# TASK DIRECTIONS:
Within the material below, filter for lines that hold the word "agent".

Start of Block

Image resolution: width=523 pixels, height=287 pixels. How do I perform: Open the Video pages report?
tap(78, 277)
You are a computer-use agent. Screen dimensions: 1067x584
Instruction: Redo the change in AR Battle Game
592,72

End of Block
Start of Block

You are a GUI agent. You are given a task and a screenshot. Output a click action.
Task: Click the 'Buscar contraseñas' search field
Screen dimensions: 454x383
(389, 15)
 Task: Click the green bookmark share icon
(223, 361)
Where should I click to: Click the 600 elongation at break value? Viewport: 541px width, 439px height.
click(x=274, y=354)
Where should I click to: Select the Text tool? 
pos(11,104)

End of Block

# OUTPUT FOR THIS EXERCISE:
You are a computer-use agent. Screen dimensions: 1067x584
You are a GUI agent. You are given a task and a screenshot. Output a click action.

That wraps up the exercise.